Mas a repercussão dessa tese aumentou consideravelmente.
Na convenção republicana, o ex-assessor de Trump Peter Navarro, que provavelmente terá algum cargo na administração Trump em caso de vitória, falou de "um exército inteiro de imigrantes ilegais analfabetos roubando os empregos dos americanos negros, pardos e da classe trabalhadora".
Em entrevista à Bloomberg Businessweek publicada na semana passada, Trump foi ainda mais longe, declarando que "Os negros serão dizimados pelos milhões de pessoas que estão entrando no país." Ele continuou, "Seus salários caíram muito. Seus empregos estão sendo tomados pelos migrantes que entram ilegalmente no país." Ele prosseguiu dizendo que "a população negra neste país vai morrer por causa do que aconteceu, do que vai acontecer com seus empregos —seus empregos, suas moradias, tudo."
O diatribe de Trump forçou a Bloomberg a realizar uma verificação de fatos e informar no texto: "De acordo com o Bureau de Estatísticas do Trabalho dos EUA, a maioria dos ganhos de emprego desde 2018 tem sido para cidadãos naturalizados dos EUA e residentes legais —não migrantes."
Houve um tempo em que um discurso como esse sinalizaria que um político carecia da estabilidade emocional e da capacidade intelectual para ocupar o mais alto cargo do país. Infelizmente.

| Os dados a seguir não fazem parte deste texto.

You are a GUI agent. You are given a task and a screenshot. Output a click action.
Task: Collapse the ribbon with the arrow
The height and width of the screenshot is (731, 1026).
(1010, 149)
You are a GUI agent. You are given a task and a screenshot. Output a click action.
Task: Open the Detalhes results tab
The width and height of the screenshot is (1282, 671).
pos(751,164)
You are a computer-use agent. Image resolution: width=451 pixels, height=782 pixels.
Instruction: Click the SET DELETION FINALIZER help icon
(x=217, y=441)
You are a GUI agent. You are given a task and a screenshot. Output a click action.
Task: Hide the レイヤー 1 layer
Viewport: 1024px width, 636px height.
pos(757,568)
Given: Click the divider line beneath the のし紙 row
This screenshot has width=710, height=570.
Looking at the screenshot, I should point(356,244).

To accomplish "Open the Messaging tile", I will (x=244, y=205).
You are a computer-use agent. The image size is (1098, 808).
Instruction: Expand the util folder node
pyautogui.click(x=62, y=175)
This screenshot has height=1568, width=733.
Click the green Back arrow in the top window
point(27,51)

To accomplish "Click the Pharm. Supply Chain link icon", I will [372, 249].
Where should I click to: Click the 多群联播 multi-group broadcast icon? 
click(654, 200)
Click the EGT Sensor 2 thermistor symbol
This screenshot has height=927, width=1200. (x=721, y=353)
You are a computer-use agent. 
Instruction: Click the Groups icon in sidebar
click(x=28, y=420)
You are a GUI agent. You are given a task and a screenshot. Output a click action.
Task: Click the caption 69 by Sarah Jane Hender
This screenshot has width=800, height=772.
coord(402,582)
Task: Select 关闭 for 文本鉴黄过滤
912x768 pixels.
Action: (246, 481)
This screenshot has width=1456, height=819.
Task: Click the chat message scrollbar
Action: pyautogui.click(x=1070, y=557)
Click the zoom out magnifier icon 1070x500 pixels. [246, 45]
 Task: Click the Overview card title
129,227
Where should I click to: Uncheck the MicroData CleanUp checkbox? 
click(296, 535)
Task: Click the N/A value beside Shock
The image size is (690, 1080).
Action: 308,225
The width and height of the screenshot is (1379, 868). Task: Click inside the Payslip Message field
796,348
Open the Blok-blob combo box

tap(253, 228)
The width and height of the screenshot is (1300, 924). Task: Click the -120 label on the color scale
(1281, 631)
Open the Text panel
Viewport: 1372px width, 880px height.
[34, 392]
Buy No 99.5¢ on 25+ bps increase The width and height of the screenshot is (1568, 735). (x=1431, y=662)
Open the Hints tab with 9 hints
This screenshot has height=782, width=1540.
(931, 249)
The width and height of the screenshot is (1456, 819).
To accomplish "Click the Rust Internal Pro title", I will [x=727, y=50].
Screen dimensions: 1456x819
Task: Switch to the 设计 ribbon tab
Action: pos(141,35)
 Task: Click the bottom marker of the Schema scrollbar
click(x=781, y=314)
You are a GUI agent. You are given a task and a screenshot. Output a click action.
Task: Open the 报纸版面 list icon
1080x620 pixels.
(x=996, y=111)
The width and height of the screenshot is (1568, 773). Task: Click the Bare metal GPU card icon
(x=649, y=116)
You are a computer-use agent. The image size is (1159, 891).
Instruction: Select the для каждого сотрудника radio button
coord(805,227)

Além disso, é difícil exagerar o cinismo aqui. Trump tem um histórico de associação com supremacistas brancos, sem mencionar sua obsessão de longa data com o crime em áreas urbanas, muitas vezes predominantemente negras. Ainda assim, ele claramente percebe uma oportunidade de obter alguns eleitores negros jogando-os contra os imigrantes.
Mas, novamente, mesmo se ignorarmos o cinismo, essa nova linha de ataque à imigração está simplesmente errada nos fatos.
Se os imigrantes estão tirando todos os "empregos dos negros", você não pode ver isso nos dados, que mostram o desemprego negro em níveis historicamente baixos. Se os salários dos negros, como Trump afirma, caíram muito, alguém deveria avisar o Bureau de Estatísticas do Trabalho, que diz que a média salarial dos negros, ajustada pela inflação, é bem mais alta do que era no final do mandato de Trump. (Você deve ignorar o aumento espúrio durante a pandemia, que refletiu efeitos de composição em vez de ganhos salariais genuínos.)
Você pode perguntar por que, dado que de fato vimos um aumento na imigração, não estamos vendo sinais de um impacto adverso, quanto mais catastrófico, nos salários ou no emprego dos negros. Afinal, muitos imigrantes recentes, especialmente imigrantes sem documentos, não têm diploma universitário e talvez nem mesmo ensino médio. Então, eles não estão competindo com americanos nativos que também não têm diploma universitário ou ensino médio?
A resposta, que conhecemos desde os anos 1990, é que os trabalhadores imigrantes trazem um conjunto diferente de habilidades para a mesa do que os nascidos nos EUA, mesmo quando esses trabalhadores têm níveis semelhantes de educação formal. E sim, quero dizer habilidades: se você pensa em trabalhadores sem diploma universitário como "não qualificados", tente consertar seu próprio encanamento ou fazer sua própria carpintaria.
Não deveria ser necessário dizer, mas muito trabalho braçal é altamente qualificado e altamente especializado. Como resultado, os imigrantes tendem a ocupar uma mistura muito diferente de empregos do que os trabalhadores nativos —o que significa que há muito menos competição direta entre trabalhadores imigrantes e nativos do que você poderia pensar, ou do que Trump e Vance querem que você pense.
A conclusão é que a tentativa de retratar a imigração como uma ameaça apocalíptica para os americanos negros é refutada pelos fatos. Isso funcionará politicamente? Eu não faço ideia.